The Wrong Side of the Right and Holy Rider
I like to win. To an unhealthy degree. To the point where I will argue for no good reason, even if I don’t always think I’m right. I would like to stop that.
The Long Dead March
Scott had originally intended this to be called “The Strong Dead March”, after the poem by Walt Whitman. I actually mis-wrote it when submitting the titles to the CD designer, but then felt that the music was already so proud, and using the word strong would just be hitting you over the head. I think of it sort of like Lady Godiva, who is forced to go through town naked, but she bares the shame with such pride that everyone else ends up averting their eyes. A real companion piece to “Them That Are Good…” Scott also has other plans for it, and it will undoubtedly resurface again some day as the Strong Dead March on one of his own albums.
We Are Full of Light…
Where the album gets its title. Sometimes it’s hope that blinds us and steers us wrong, just when we need it most. Written the night before going into the studio. More fun playing music at the end.
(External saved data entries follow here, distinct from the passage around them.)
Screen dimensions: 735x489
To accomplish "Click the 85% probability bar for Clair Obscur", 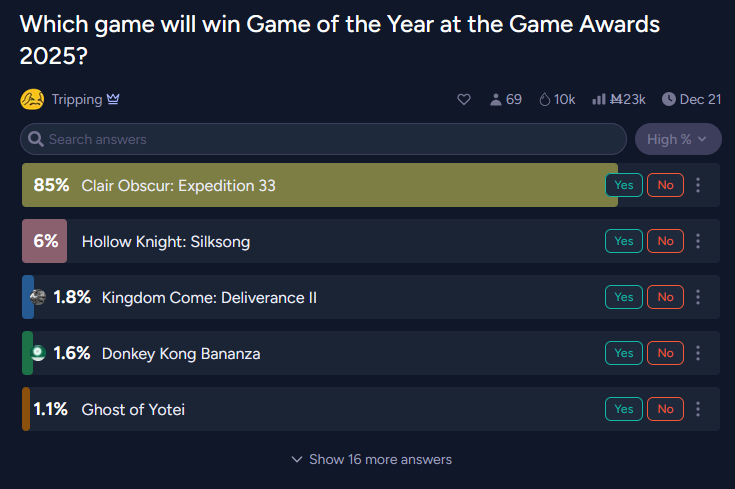I will click(x=320, y=185).
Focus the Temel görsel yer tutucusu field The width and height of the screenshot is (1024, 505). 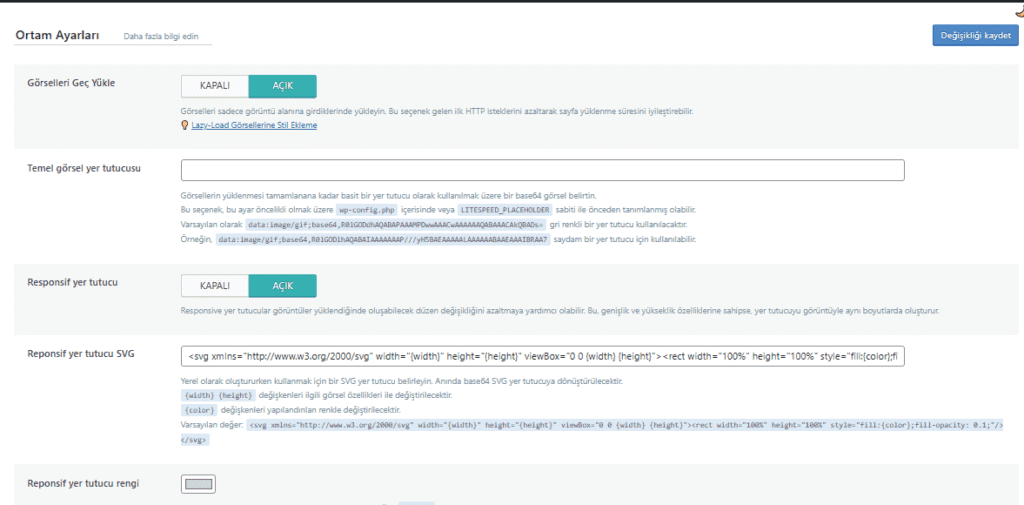(x=542, y=170)
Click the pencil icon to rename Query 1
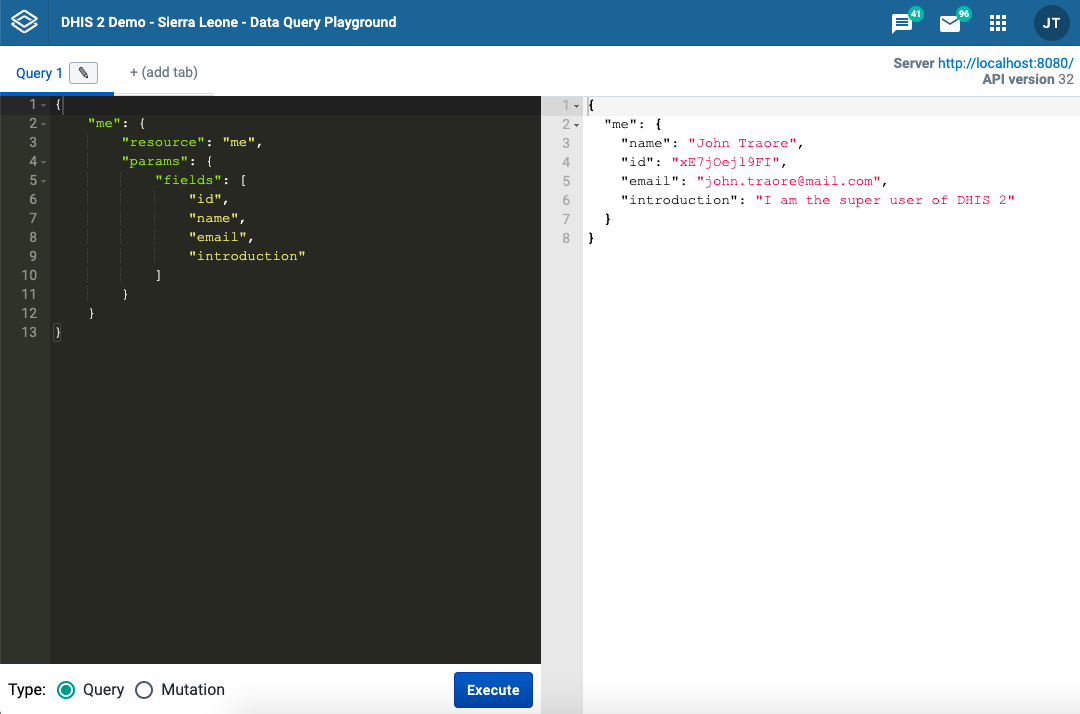Viewport: 1080px width, 714px height. pyautogui.click(x=84, y=73)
Wherever You Are, I’m Home
Lover, you have left such a mark on my life, and improved it so immensely. Everyone in the world seems to be searching for something. Perhaps they have already found it.
The Hot Blind Earth
Another Faulkner quote to start the song (“like a wet seed wild in the hot blind earth”), and the “step crow child” comes from a mix of a Solomon Burke tune (or rather a Dylan tune, I think, as sung by Burke) and Crowchild Way in Calgary. In fact, there was a point when I thought the album was going to be called Crowciao, as an homage to the way that Burke says “child” in that song.